Collection entries:
--*--

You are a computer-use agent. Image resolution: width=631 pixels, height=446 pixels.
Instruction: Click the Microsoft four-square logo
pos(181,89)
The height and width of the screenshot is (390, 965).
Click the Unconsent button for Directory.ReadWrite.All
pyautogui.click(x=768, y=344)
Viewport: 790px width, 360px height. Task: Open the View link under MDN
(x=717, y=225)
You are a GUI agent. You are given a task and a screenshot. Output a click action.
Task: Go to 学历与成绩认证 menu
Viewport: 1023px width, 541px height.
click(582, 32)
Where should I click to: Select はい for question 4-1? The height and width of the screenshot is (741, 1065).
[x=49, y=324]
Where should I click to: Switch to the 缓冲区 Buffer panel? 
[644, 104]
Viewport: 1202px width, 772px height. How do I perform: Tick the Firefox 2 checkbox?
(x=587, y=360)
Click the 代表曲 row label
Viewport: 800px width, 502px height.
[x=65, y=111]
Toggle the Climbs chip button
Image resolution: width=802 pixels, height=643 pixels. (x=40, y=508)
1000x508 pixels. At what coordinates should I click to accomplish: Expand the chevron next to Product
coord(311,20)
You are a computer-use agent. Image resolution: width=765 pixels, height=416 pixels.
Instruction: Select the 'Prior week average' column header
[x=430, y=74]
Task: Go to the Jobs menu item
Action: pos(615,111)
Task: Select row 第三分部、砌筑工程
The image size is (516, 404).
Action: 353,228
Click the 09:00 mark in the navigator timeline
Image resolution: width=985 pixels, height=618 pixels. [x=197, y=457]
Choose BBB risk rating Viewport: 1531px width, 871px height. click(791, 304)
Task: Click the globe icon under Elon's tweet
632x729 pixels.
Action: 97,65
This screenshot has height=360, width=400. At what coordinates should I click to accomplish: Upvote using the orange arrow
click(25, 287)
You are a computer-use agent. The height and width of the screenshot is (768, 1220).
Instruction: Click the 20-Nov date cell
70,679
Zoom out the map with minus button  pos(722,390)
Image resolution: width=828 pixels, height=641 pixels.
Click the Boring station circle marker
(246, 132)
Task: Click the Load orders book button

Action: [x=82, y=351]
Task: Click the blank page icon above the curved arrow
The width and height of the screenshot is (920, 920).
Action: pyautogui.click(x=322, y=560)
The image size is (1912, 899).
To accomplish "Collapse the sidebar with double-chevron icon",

--*--

● **To do**:
Once you have found every line above holding the word "with", copy those lines.

● **Answer to the problem**:
Zoom out the map with minus button  pos(722,390)
To accomplish "Collapse the sidebar with double-chevron icon",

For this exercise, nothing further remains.